(Collected data)
== == ==

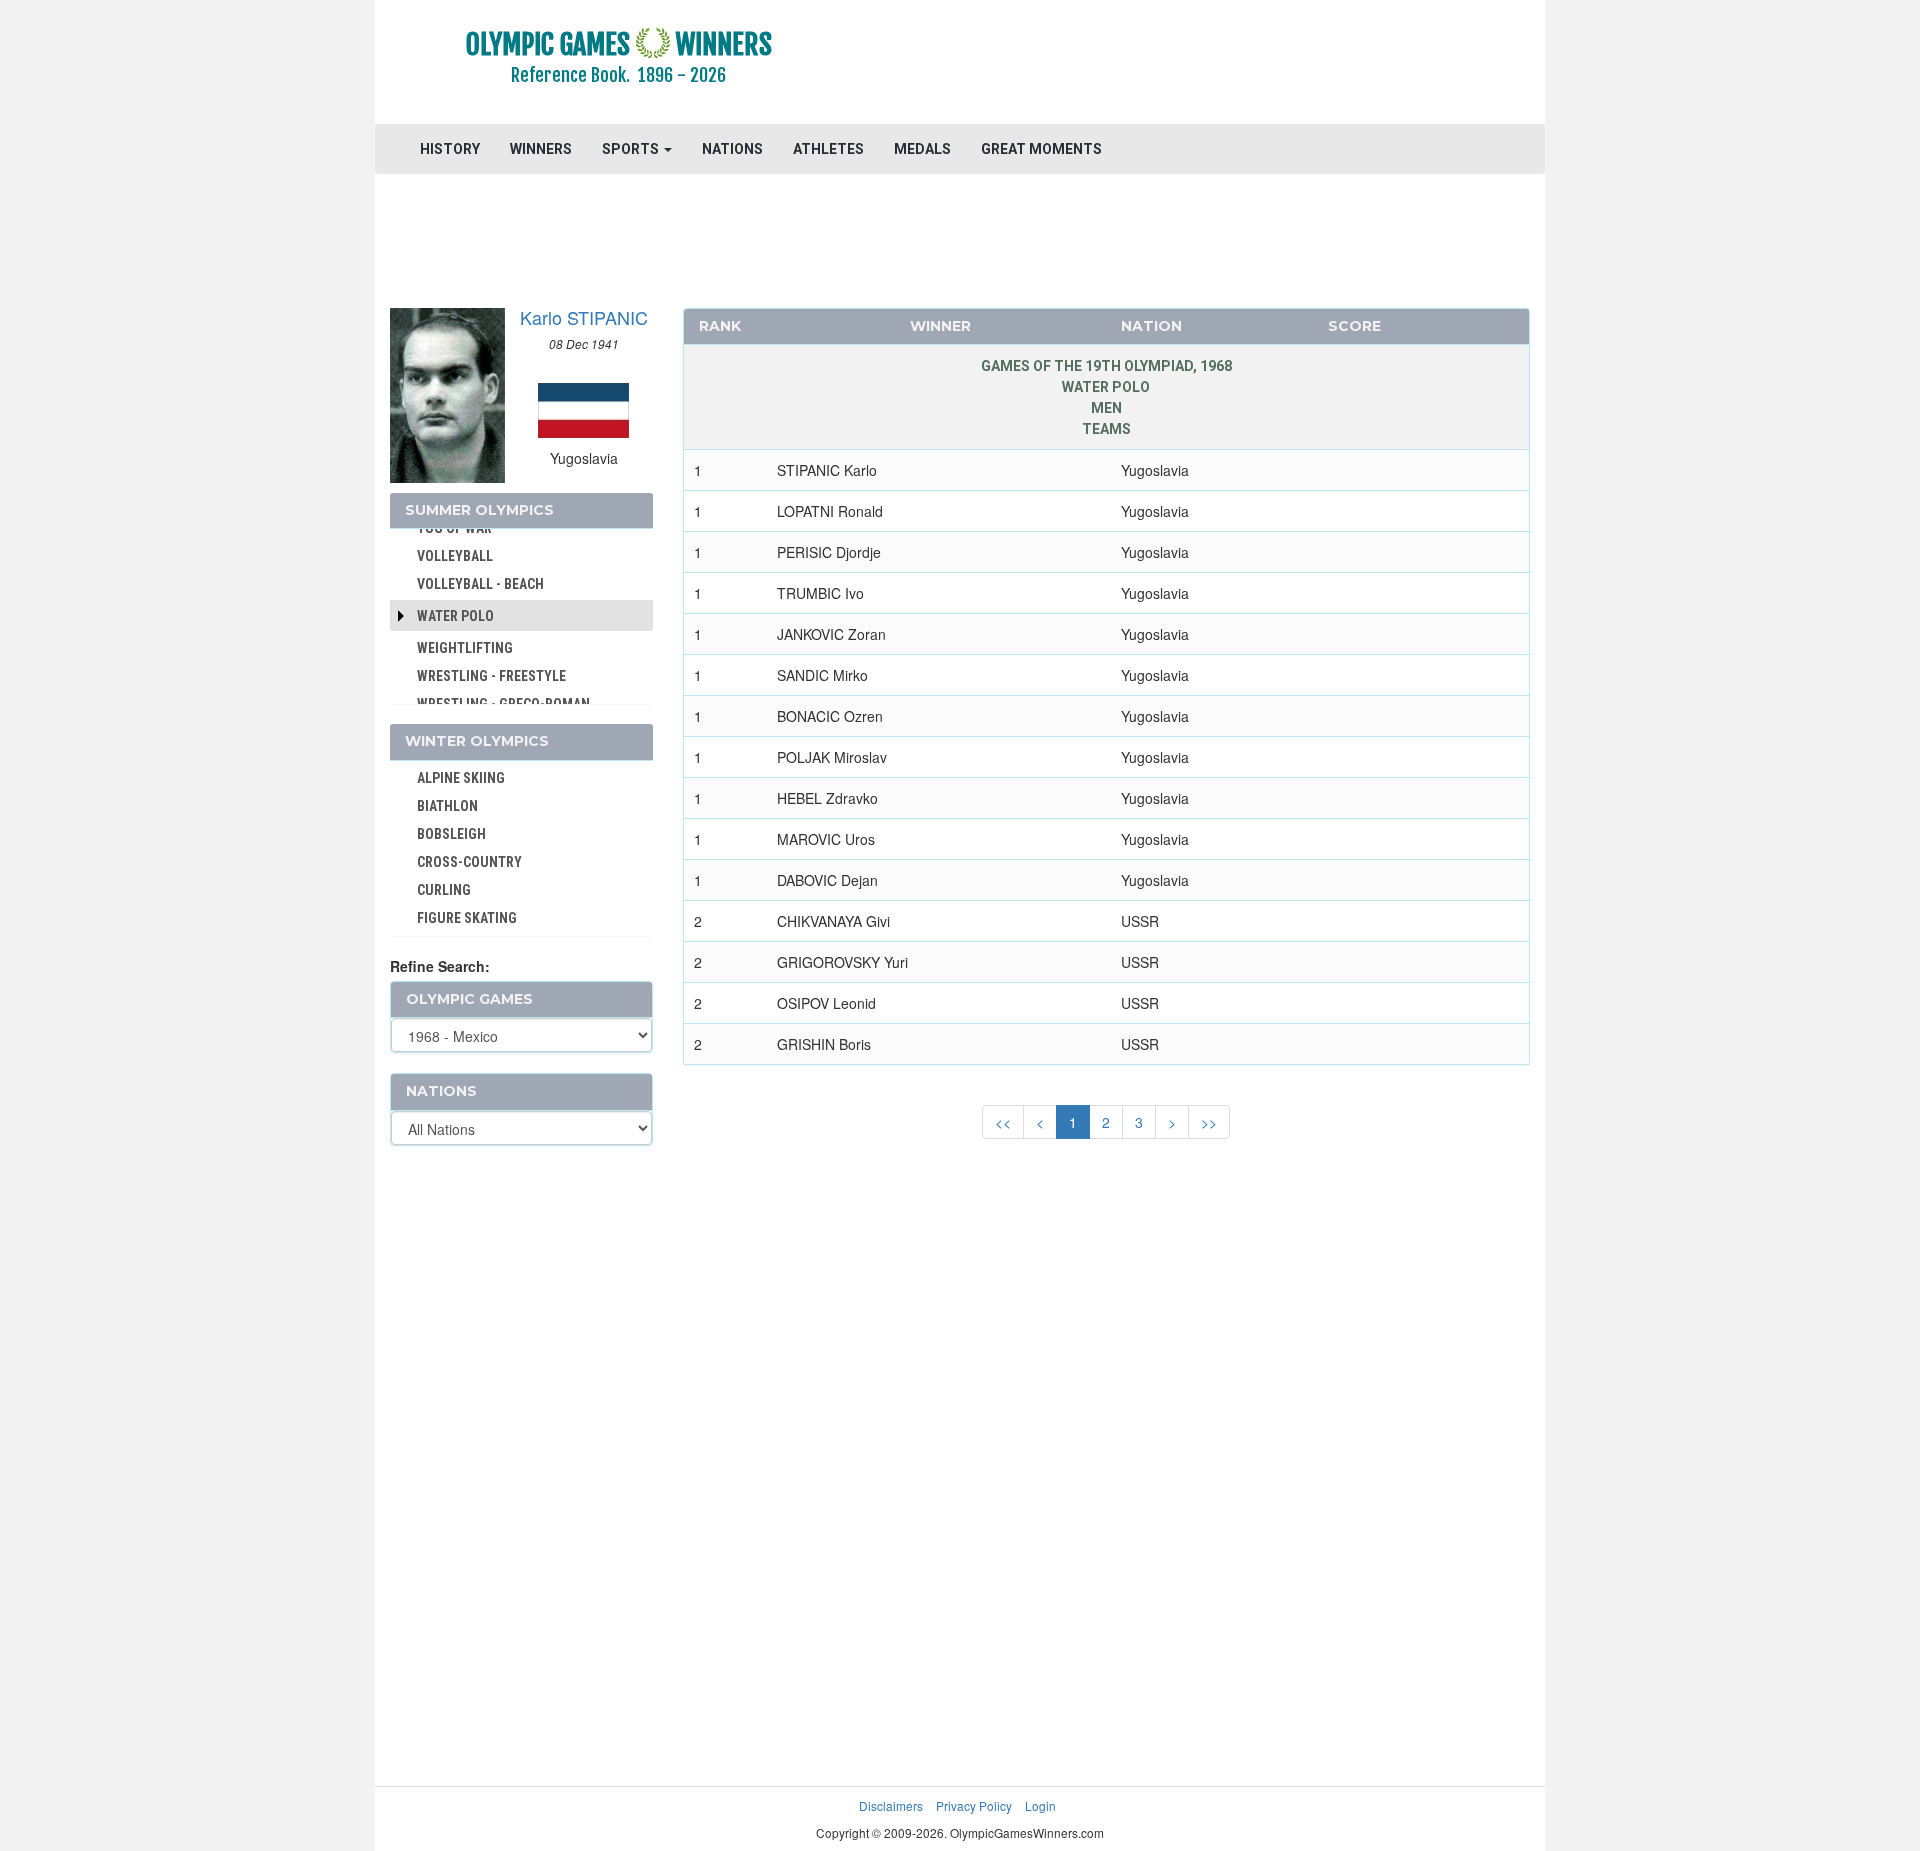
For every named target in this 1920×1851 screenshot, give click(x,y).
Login (1040, 1805)
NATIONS (732, 149)
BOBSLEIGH (451, 834)
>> (1209, 1122)
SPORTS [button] (632, 149)
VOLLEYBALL (455, 556)
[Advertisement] (1204, 65)
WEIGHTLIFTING (465, 648)
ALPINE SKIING (461, 778)
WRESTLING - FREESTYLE (491, 676)
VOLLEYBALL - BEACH (480, 584)
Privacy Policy (974, 1805)
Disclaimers (891, 1805)
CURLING (444, 890)
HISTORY (450, 149)
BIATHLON (447, 806)
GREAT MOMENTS (1041, 149)
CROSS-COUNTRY (469, 862)
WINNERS (541, 149)
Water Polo (455, 616)
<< (1003, 1122)
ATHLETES (828, 149)
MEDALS (922, 149)
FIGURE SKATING (467, 918)
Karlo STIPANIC (584, 317)
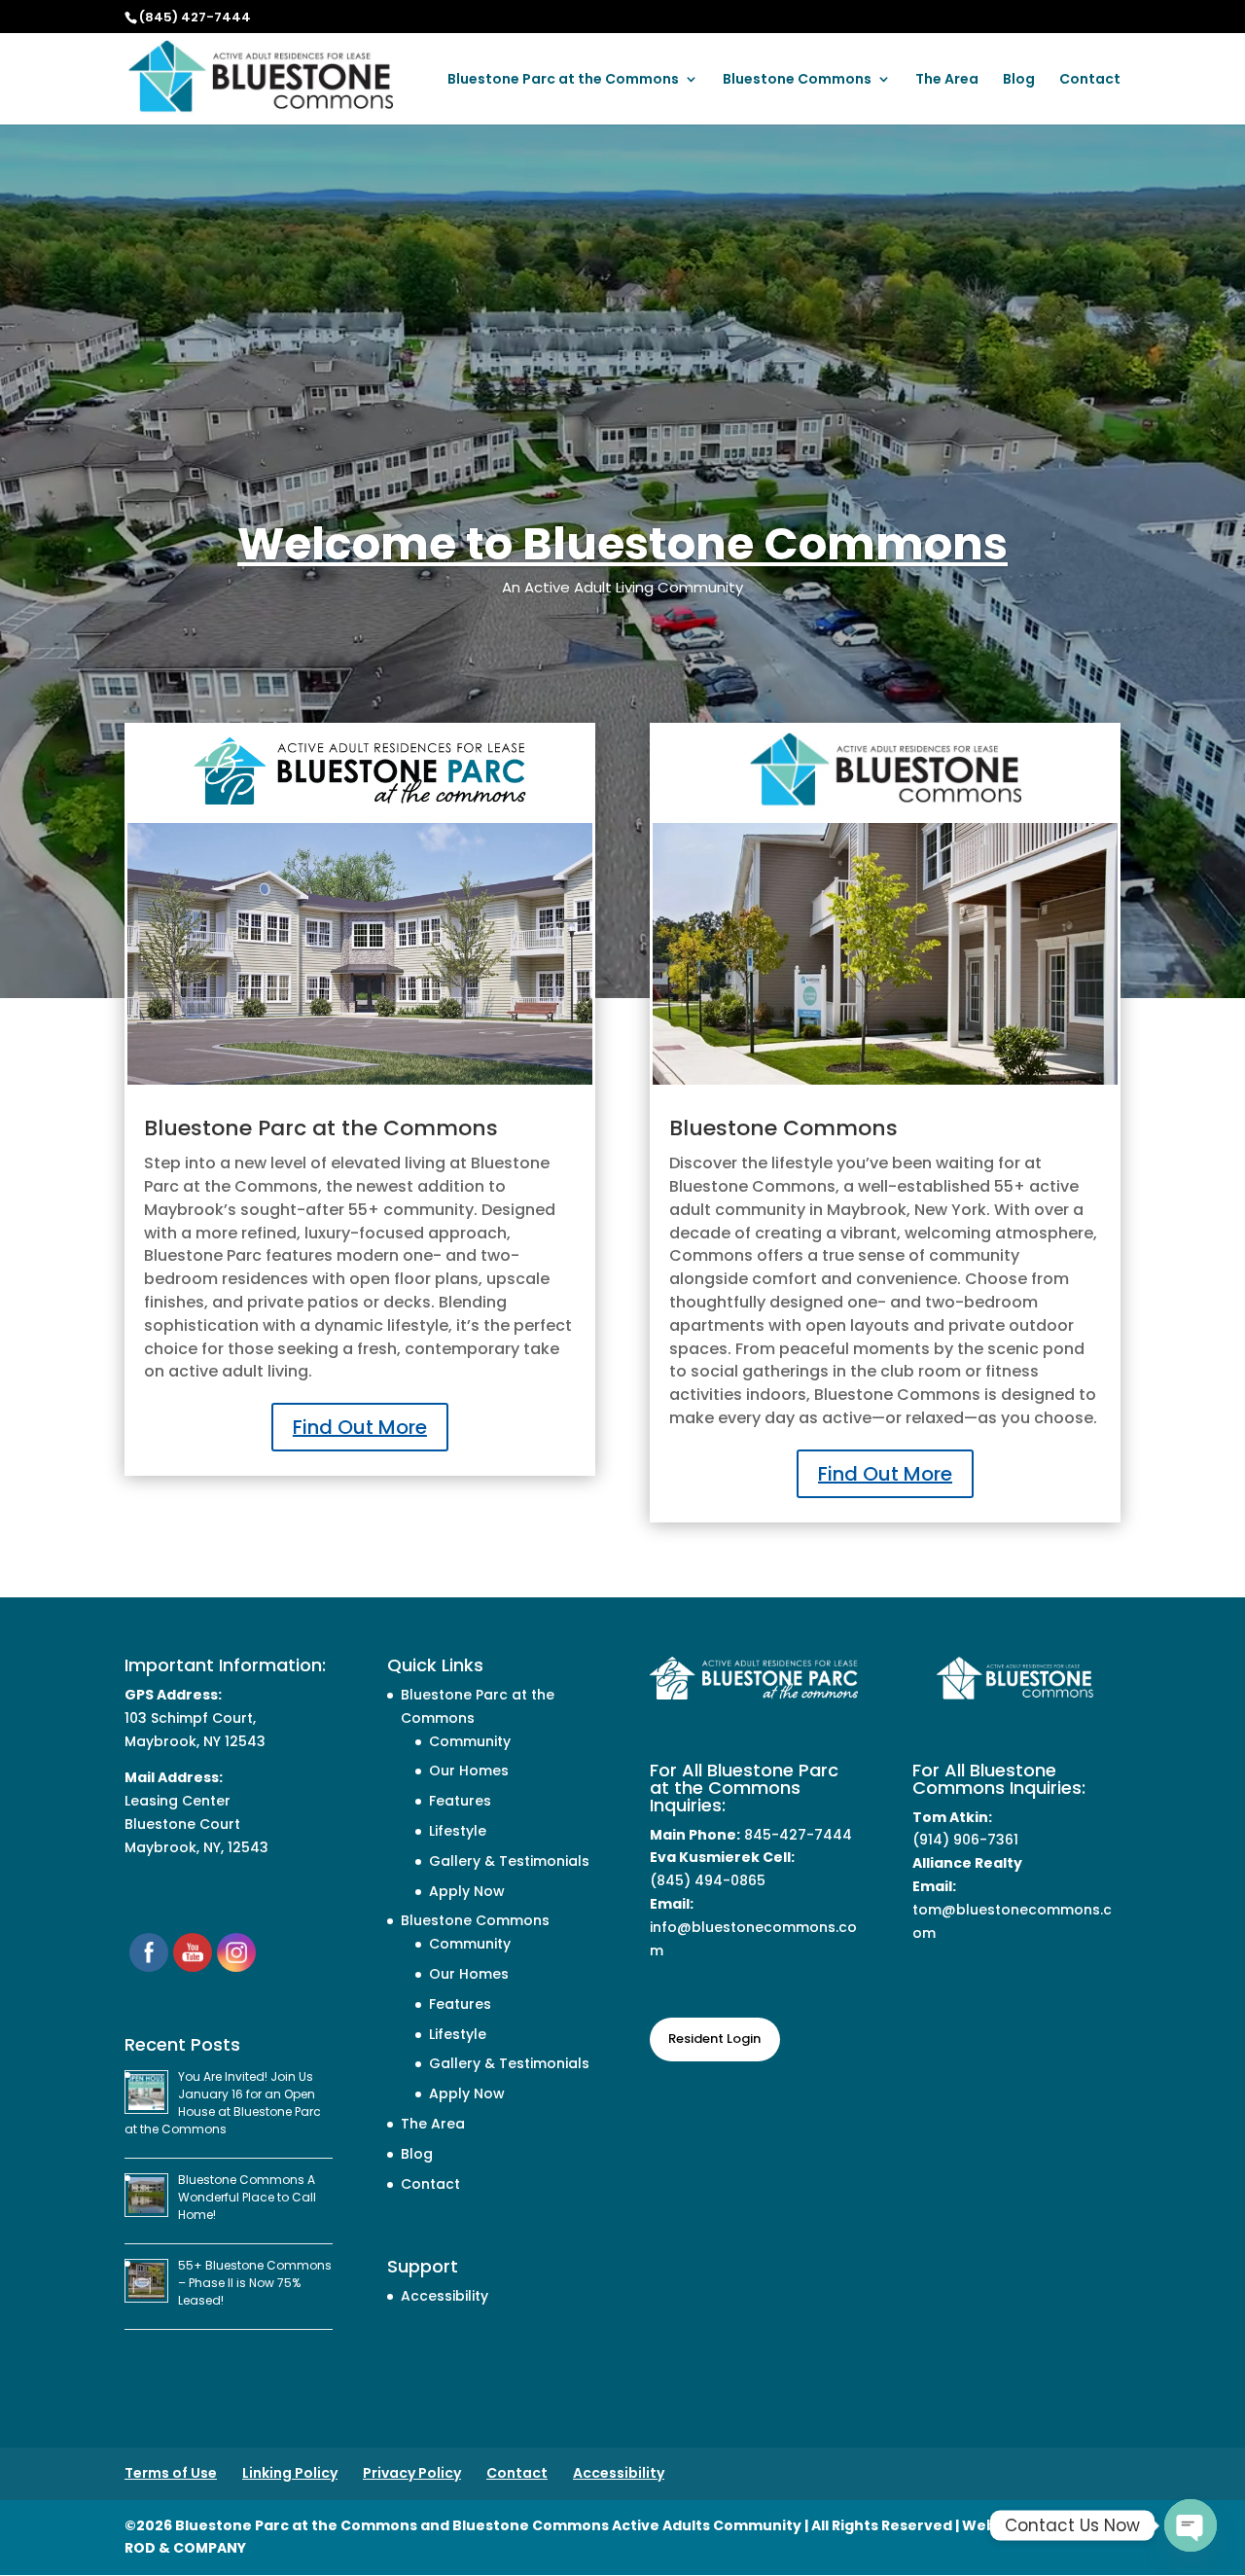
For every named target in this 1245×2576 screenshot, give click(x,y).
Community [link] (470, 1741)
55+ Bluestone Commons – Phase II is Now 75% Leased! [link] (255, 2282)
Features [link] (460, 1800)
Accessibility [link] (444, 2296)
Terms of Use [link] (170, 2473)
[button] (1225, 2434)
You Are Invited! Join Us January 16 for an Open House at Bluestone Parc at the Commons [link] (222, 2102)
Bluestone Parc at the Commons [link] (563, 80)
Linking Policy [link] (290, 2473)
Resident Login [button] (714, 2038)
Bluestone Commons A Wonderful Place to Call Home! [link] (247, 2197)
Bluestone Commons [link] (797, 80)
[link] (260, 77)
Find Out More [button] (360, 1427)
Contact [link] (1089, 80)
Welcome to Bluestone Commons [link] (622, 544)
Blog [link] (1019, 80)
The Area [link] (946, 80)
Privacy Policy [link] (412, 2473)
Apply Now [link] (467, 1891)
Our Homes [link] (469, 1770)
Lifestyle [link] (457, 1831)
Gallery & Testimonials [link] (509, 1861)
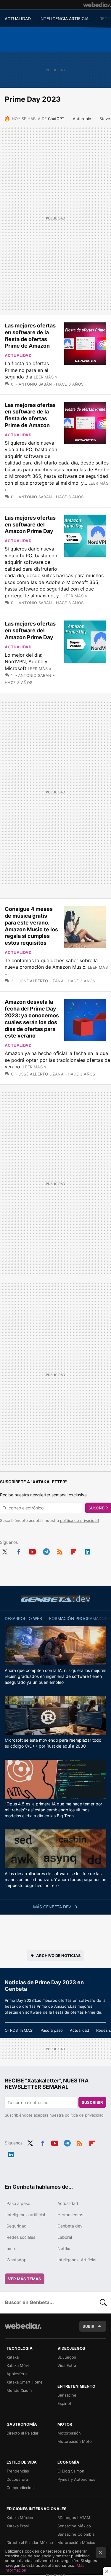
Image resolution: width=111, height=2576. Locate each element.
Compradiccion (20, 2487)
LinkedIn (87, 1550)
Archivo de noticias (58, 1955)
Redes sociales (21, 2237)
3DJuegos (66, 2357)
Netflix (63, 2248)
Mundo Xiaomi (20, 2390)
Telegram (46, 1550)
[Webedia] (97, 4)
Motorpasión (69, 2433)
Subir (88, 2326)
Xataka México (20, 2517)
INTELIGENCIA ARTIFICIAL (65, 18)
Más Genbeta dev (52, 1906)
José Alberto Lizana (41, 980)
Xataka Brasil (18, 2526)
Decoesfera (17, 2479)
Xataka (13, 2357)
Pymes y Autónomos (76, 2479)
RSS (60, 1550)
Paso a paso (52, 2030)
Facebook (18, 1550)
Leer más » (45, 377)
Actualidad (18, 355)
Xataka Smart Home (25, 2382)
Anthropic (82, 118)
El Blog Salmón (70, 2471)
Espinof (64, 2403)
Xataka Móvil (18, 2365)
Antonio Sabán (35, 384)
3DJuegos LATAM (73, 2517)
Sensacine (66, 2395)
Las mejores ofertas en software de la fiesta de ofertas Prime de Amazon (30, 335)
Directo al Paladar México (30, 2542)
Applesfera (17, 2373)
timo (11, 2248)
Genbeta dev (55, 1598)
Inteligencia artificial (26, 2214)
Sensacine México (74, 2526)
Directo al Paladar (22, 2433)
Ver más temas (24, 2278)
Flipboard (73, 1550)
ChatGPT (56, 118)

== == ==

[Your goal] Looking at the records above, say how many lines hold the string "give". Write nothing but the number.

[Completed task] 2